As for distribution, we distribute our CDs exactly where we say they are going to be distributed, sometimes even more! Two cases brought up are Warped Tour and Riot Fest. At Warped Tour in 2008 we had our CDs handed out for us by a band called Chaser who was ON THE WHOLE TOUR! I know they got to the band because I SHIPPED THEM AND/OR DELIVERED THEM PERSONALLY! As for Riot Fest, they were distributed at The Congress show by the Firewalk Girls. Again, I know they were sent because I SHIPPED THEM MYSELF and coordinated with our distro people. Just because a handful of people didn't see something, doesn't mean it didn't happen! Remember, often times an event is going to have over 5,000 people attending and after mailing CDs to bands and doing the mailer to labels, etc. approximately 3500 to 4000 get handed out at an event, so not eveyone is going to get one but THEY DO GET HANDED OUT!!!!

As for bands not getting their promised CDs, it happens. Why you might ask? Two reasons: 1) the band does not give their proper mailing info and we can not track them down (yes, it does happen believe it or not!) or 2) The good ole U.S. Postal Service destroys the package (again, believe it or not it does happen!) Now in the case of number two, we can only wait to hear back from either the post office (who is nice enough to send us back what is left of a destroyed package) which if we're lucky enough to get back something to figure out who's package it was, we resend it. The other way is to hear back from a band that they did not get their CDs, which in that case, we resend it as well. Reason we have to wait to hear back from the post office or bands is, well, we only have so many copies of the CD and can't resend packages to everyone and also we couldn't afford to resend every package (postage and packaging costs money kids!) If a band doesn't contact us to let us know they didn't get something from us, THEN HOW CAN WE POSSIBLY KNOW THEY DIDN'T GET THEIR STUFF!?!?!? I mean come on now, we're good but we ain't psychics over here!

Records from a data source:
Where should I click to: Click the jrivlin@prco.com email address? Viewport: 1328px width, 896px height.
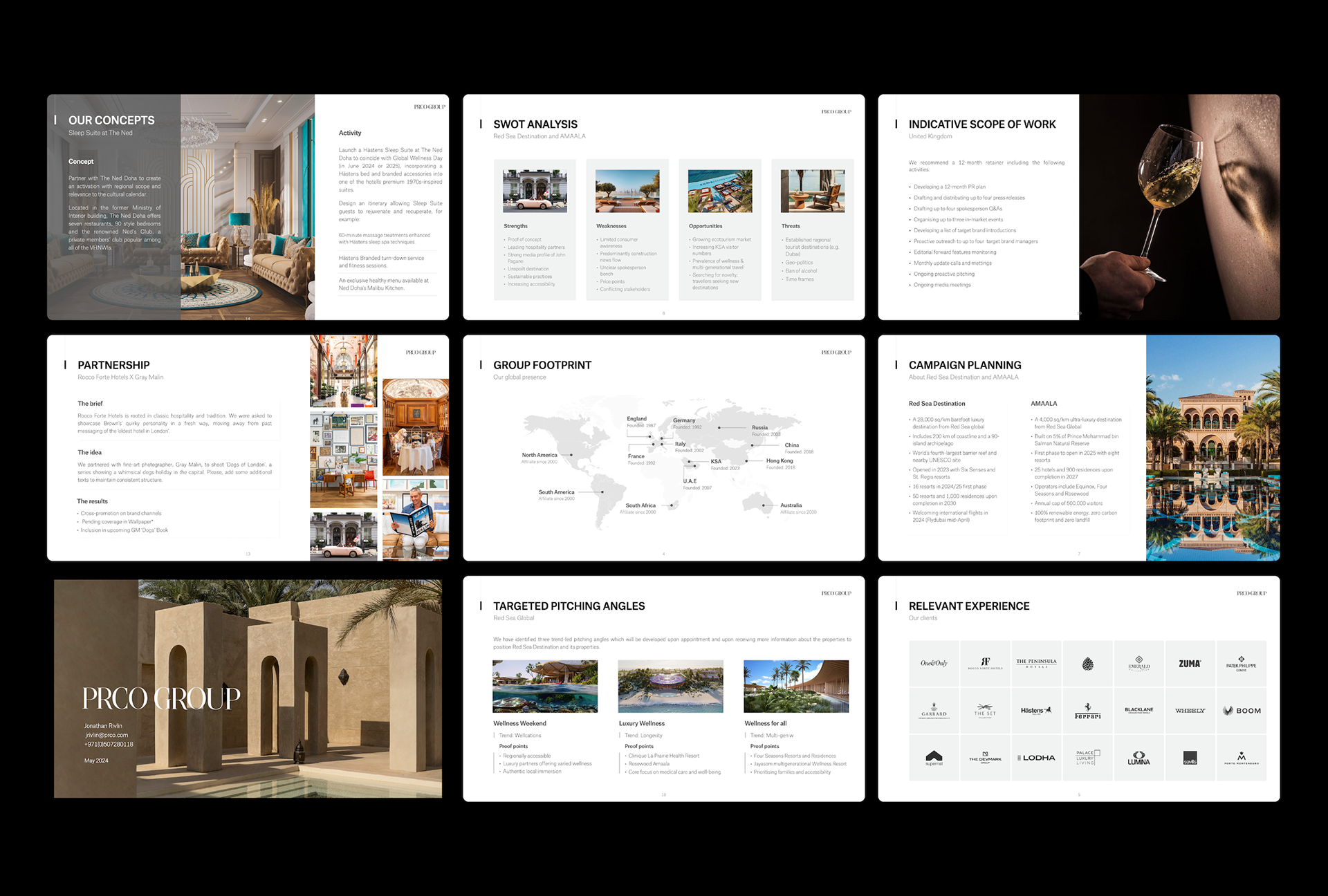tap(107, 736)
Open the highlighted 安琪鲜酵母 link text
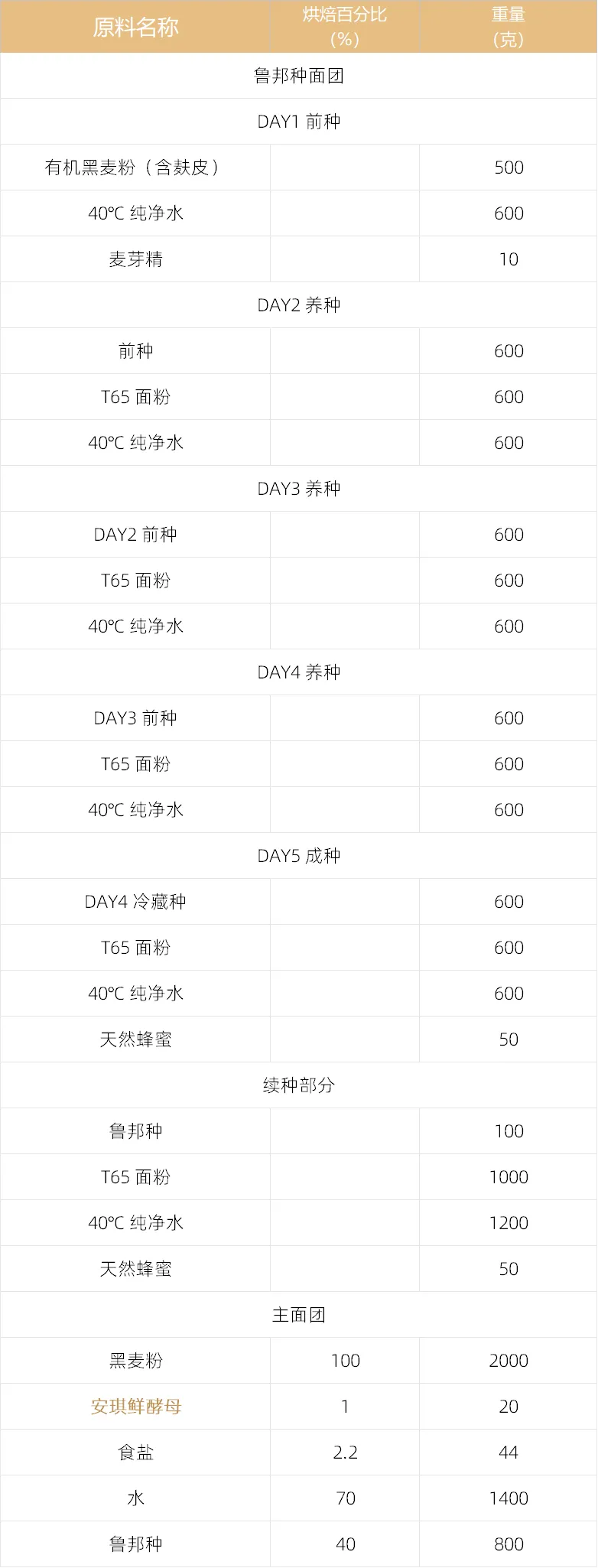Viewport: 598px width, 1568px height. pos(135,1407)
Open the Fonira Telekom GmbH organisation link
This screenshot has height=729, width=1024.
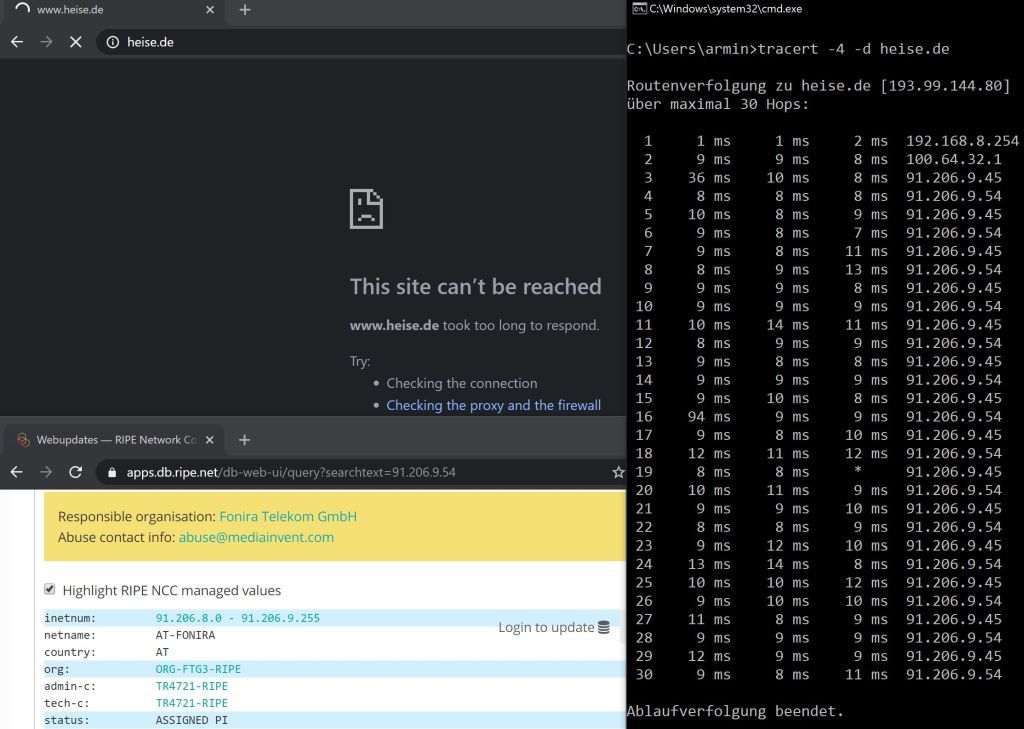(x=288, y=517)
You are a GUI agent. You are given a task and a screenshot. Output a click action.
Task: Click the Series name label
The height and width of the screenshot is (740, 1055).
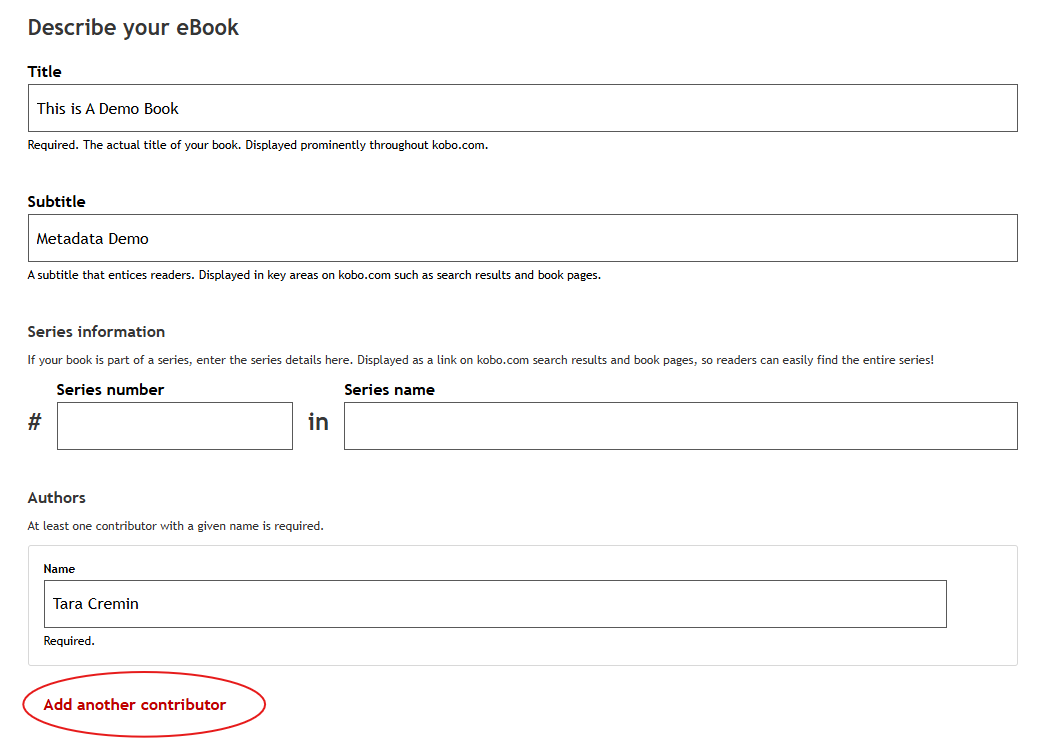pyautogui.click(x=389, y=390)
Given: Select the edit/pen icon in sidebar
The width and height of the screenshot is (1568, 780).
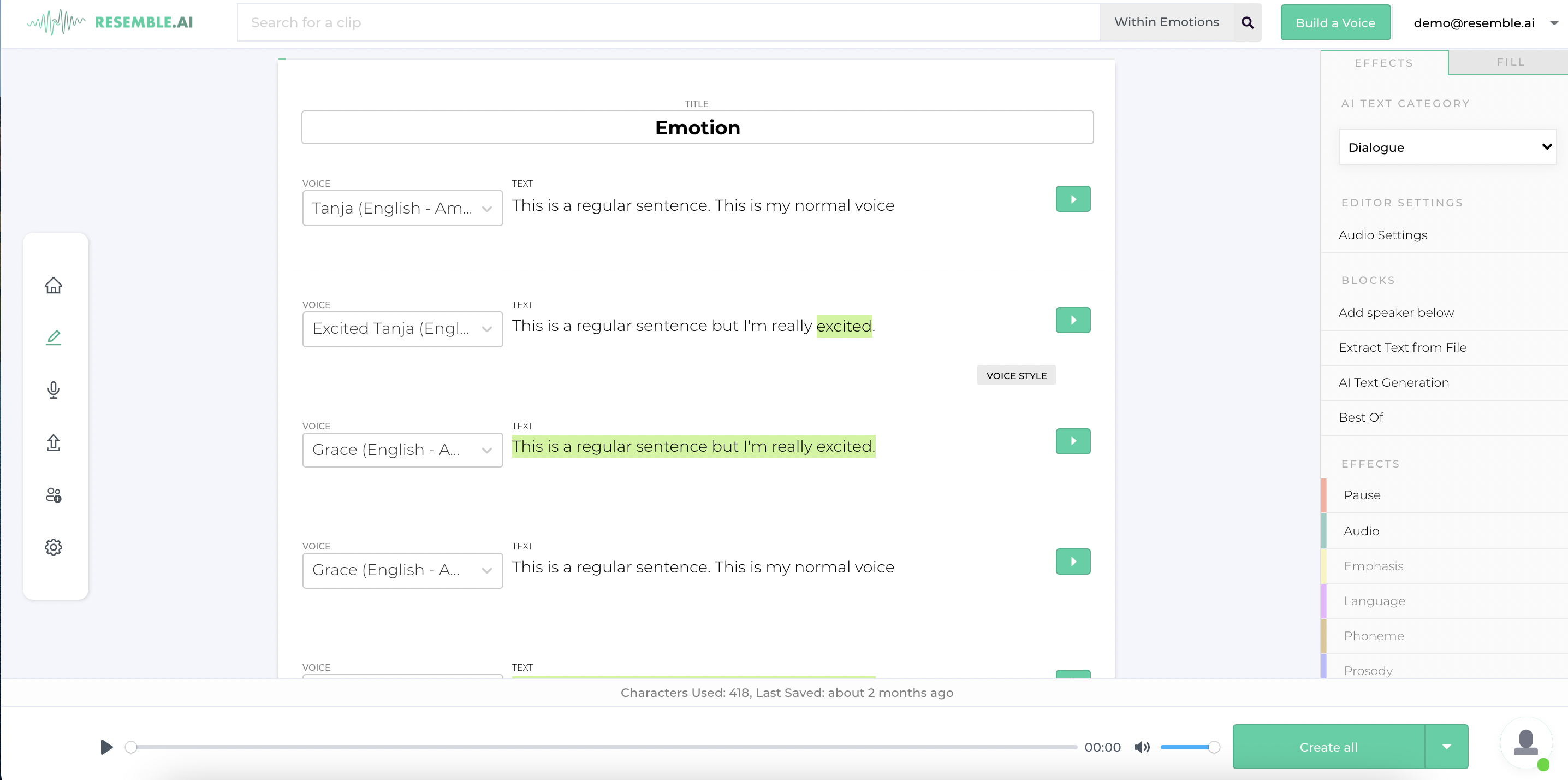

EXERCISE 1: From the post about CD distribution, transcribe the passage that begins at the words "As for distribution, we" and stops after "GET HANDED OUT!!!!".
EXERCISE 2: According to the post about CD distribution, who handed out the CDs at Warped Tour in 2008?

REPLY 1:
As for distribution, we distribute our CDs exactly where we say they are going to be distributed, sometimes even more! Two cases brought up are Warped Tour and Riot Fest. At Warped Tour in 2008 we had our CDs handed out for us by a band called Chaser who was ON THE WHOLE TOUR! I know they got to the band because I SHIPPED THEM AND/OR DELIVERED THEM PERSONALLY! As for Riot Fest, they were distributed at The Congress show by the Firewalk Girls. Again, I know they were sent because I SHIPPED THEM MYSELF and coordinated with our distro people. Just because a handful of people didn't see something, doesn't mean it didn't happen! Remember, often times an event is going to have over 5,000 people attending and after mailing CDs to bands and doing the mailer to labels, etc. approximately 3500 to 4000 get handed out at an event, so not eveyone is going to get one but THEY DO GET HANDED OUT!!!!

REPLY 2: A band called Chaser, which was on the whole tour.